Array#sortBy will sort an array based on a given field or mapping function, or directly on the elements of the array itself if none is passed. If the field being sorted on is a string, it will attempt an alphanumeric sort.
The problem of alphanumeric sorting raises a number of tricky issues concerning ordering (also called "collation"). Sugar here attempts a compromise between convenience and flexibility, with some sensible defaults applied up front. When using sortBy on an alphanumeric field, four customizable settings will determine the resulting order. All four settings are set directly on the Array class.
|
Name
|
Type
|
Description
|
|---|---|---|
| AlphanumericSortOrder | String | Base character order to apply when sorting. |
| AlphanumericSortIgnore | RegExp | Anything that matches is ignored when sorting. |
| AlphanumericSortIgnoreCase | Boolean | Convert all strings to lowercase before comparing. |
| AlphanumericSortEquivalents | Object | Table of characters to be treated as equivalent when sorting. |
All four fields have defaults that have been given a lot of attention linguistically to provide the best possible results for the most major world languages. AlphanumericSortOrder is by default the following string:
AÁÀÂÃĄBCĆČÇDĎÐEÉÈĚÊËĘFGĞHıIÍÌİÎÏJKLŁMNŃŇÑOÓÒÔPQRŘSŚŠŞTŤUÚÙŮÛÜVWXYÝZŹŻŽÞÆŒØÕÅÄö
AlphanumericSortIgnore is null by default, so punctuation and other special characters will also be counted when sorting. AlphanumericSortIgnoreCase is true by default so case will be ignored. Note however that the above ordering actually includes lowercase characters directly after their uppercase equivalents (not shown above), so if AlphanumericSortIgnore is set to false, their order will be properly respected.
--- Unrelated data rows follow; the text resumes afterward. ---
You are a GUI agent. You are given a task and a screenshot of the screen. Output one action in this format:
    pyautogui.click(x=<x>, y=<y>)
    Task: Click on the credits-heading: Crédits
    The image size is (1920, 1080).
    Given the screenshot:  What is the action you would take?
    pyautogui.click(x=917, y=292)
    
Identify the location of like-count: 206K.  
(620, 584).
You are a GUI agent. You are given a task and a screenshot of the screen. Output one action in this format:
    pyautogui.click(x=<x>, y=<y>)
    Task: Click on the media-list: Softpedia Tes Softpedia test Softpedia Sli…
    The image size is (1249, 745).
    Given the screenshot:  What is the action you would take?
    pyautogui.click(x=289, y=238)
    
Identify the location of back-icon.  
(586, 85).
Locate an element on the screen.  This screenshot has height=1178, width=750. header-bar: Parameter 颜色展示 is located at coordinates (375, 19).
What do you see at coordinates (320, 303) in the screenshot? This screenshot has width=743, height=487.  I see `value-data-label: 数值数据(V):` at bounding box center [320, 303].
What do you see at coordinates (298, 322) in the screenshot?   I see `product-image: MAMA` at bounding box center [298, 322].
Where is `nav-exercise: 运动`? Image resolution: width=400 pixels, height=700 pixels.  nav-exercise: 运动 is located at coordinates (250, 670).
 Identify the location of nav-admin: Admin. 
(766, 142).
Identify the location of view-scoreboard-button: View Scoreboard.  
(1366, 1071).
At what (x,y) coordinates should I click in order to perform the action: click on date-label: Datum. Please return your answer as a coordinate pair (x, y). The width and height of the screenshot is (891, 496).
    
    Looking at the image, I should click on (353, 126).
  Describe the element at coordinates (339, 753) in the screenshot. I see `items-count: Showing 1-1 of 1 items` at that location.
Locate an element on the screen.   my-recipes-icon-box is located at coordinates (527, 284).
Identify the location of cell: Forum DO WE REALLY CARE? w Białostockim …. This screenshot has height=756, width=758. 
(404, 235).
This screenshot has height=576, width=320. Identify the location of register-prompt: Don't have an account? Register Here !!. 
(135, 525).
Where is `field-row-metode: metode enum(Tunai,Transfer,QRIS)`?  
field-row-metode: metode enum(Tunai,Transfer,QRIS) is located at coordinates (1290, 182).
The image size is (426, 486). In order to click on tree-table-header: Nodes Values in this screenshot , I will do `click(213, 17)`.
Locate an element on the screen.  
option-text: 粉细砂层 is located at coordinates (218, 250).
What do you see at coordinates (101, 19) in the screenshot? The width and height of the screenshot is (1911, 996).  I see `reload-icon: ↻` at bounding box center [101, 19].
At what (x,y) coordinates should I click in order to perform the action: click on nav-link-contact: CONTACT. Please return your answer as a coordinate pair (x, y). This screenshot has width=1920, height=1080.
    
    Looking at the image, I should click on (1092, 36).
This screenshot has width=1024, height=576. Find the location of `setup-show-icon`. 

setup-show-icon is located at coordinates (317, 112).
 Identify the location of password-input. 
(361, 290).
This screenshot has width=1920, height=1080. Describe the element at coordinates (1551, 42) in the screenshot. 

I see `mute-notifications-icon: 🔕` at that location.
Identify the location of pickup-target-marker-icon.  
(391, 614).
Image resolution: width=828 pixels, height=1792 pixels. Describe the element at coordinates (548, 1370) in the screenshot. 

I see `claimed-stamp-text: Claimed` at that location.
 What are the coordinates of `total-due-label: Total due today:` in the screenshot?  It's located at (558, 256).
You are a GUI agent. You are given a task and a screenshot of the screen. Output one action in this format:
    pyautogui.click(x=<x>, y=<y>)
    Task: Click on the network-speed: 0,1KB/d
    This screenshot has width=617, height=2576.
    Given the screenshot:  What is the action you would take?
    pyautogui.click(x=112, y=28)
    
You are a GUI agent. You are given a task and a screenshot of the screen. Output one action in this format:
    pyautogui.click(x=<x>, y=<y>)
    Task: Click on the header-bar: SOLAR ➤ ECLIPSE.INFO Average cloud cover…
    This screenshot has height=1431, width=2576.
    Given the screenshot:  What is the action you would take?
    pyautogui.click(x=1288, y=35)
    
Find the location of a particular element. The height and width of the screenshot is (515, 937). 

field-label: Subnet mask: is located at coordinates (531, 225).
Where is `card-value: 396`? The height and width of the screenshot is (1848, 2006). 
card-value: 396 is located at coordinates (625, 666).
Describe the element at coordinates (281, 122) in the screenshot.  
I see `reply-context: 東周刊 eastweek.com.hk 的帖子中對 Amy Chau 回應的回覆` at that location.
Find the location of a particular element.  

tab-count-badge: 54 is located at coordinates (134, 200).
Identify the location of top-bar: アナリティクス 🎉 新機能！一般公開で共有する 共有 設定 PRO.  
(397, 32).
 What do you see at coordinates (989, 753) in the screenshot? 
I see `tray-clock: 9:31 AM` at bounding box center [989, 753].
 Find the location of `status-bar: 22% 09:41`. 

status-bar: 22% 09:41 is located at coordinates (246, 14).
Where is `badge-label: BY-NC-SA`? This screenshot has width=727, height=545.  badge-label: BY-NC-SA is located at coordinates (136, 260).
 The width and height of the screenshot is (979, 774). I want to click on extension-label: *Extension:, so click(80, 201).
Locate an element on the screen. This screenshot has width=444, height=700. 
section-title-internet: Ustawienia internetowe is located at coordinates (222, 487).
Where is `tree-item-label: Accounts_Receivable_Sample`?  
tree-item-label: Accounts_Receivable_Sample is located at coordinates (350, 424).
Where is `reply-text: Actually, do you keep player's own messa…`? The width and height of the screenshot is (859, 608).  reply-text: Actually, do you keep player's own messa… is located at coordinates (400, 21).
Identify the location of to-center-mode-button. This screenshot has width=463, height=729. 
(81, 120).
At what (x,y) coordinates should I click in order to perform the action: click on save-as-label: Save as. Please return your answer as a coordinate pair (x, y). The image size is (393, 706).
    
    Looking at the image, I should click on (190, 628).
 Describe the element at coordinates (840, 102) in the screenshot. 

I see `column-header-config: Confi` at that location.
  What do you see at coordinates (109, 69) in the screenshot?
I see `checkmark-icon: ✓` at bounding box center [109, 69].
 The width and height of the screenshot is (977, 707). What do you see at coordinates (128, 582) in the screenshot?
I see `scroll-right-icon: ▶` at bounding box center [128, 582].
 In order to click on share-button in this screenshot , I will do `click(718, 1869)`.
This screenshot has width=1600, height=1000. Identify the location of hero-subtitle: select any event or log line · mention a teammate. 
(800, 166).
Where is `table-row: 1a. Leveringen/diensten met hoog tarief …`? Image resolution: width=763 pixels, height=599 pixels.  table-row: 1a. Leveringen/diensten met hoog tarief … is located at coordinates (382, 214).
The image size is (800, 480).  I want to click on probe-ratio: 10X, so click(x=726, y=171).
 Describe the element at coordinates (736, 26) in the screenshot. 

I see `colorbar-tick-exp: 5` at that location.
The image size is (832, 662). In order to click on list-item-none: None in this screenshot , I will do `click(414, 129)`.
Finally, AlphanumericSortEquivalents default to containing diacritic letters (letters with accents over them) that are known to be equivalent to standard letters in major Western European languages, most notably French and German. The exact equivalents are as follows (also includes lowercase equivalents):
| Letter: | Á | À | Â | Ã | Ä | Ç | É | È | Ê | Ë | Í | Ì | İ | Î | Ï | Ó | Ò | Ô | Õ | Ö | ß | Ú | Ù | Û | Ü |
|---|---|---|---|---|---|---|---|---|---|---|---|---|---|---|---|---|---|---|---|---|---|---|---|---|---|
| Equivalent: | A | C | E | I | O | S | U | ||||||||||||||||||
Changing ordering behavior is as easy as changing any of these four defaults. If, for example, you are ordering on fields you know to be Russian, changing AlphanumericSortOrder to a string of Russian characters correctly ordered is all that is required for Array#sortBy to correctly order Russian. Note that this is only required if the standard Unicode order is not sufficient. If any string being sorted on does not exist in AlphanumericSortOrder, it will fall back to standard Unicode order.
AlphanumericSortEquivalents can be modified simply by changing the contents of the table, or removing it entirely if no equivalents are desired. Note that both uppercase and lowercase variants must be included in the table to work on both.
With these defaults, surprisingly few collisions exist for the most major world languages but there are 3 that are noteworthy. Polish orders the character Ç as a separate letter, while French treats it as a C. Likewise Scandanavian languages like Swedish and Norwegian order Ä and Ö after Z, where German orders them as A and O. In such cases, simply removing that entry from the equivalents table will result in the correct order being preserved, so setting Ä and Ö to null in AlphanumericSortEquivalents will result in perfect Scandanavian sort order.
Proper collation algorithms (which are massively complex) can handle other situations which Sugar cannot. Most notably are expansions and contractions of multiple characters, such as sorting ll as a separate character between l and m in Spanish. If such cases are required, Array#sortBy itself may provide a workaround by modifying the value via the mapping function passed. For example replacing ll with a distinct character or token and including it in AlphanumericSortOrder would solve the contraction issue for a strict Spanish sort. This works as the return value of the mapping function of Array#sortBy is simply used for sort ordering, and has no effect on actual content of the array. Expansions could likewise be added on a per language basis.